Yes, scraping public data in the UK is generally lawful if conducted within legal boundaries, but compliance hinges on data protection, intellectual property, and sector-specific regulations. The Information Commissioner’s Office (ICO) and UK courts distinguish between accessible and lawfully obtained data versus unlawfully extracted or misused information. Recent 2026 guidance from the ICO emphasizes proportionality, transparency, and adherence to the UK GDPR and Data Protection Act 2018, particularly when personal data is involved.

Key Regulations for Scraping Public Data in United Kingdom

  • UK GDPR and Data Protection Act 2018: Scraping personal data without a lawful basis (e.g., consent or legitimate interest) violates these frameworks. The ICO’s 2026 Data Scraping and Web Crawling Guidance clarifies that automated collection must not infringe individuals’ privacy rights, even if data is publicly available.
  • Copyright, Designs and Patents Act 1988: Extracting and reproducing copyrighted content (e.g., databases, creative works) without permission may constitute infringement. Courts apply the British Horseracing Board v William Hill precedent, where structured data compilation was protected.
  • Computer Misuse Act 1990: Unauthorized access or circumvention of technical measures (e.g., IP blocking, CAPTCHAs) to scrape data can lead to criminal liability. The Act’s 2026 amendments broaden penalties for “digital trespass,” including automated scraping tools.

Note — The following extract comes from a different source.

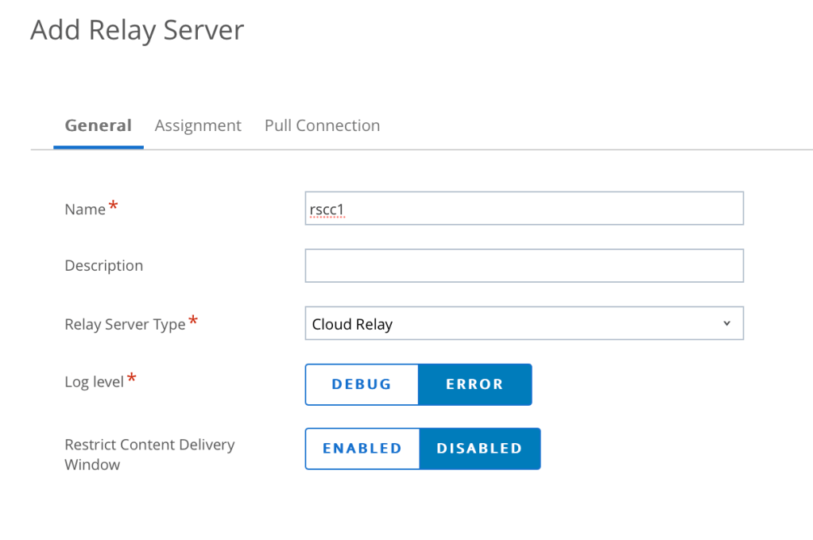
Task: Click the Description label text
Action: point(103,266)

Organizations must conduct Data Protection Impact Assessments (DPIAs) for large-scale scraping projects and document lawful bases under Article 6 UK GDPR. Sector-specific rules, such as the Financial Conduct Authority’s (FCA) 2026 Digital Data Collection Policy, further restrict scraping in regulated industries. Failure to comply risks enforcement actions, fines up to 4% of global turnover, or injunctions.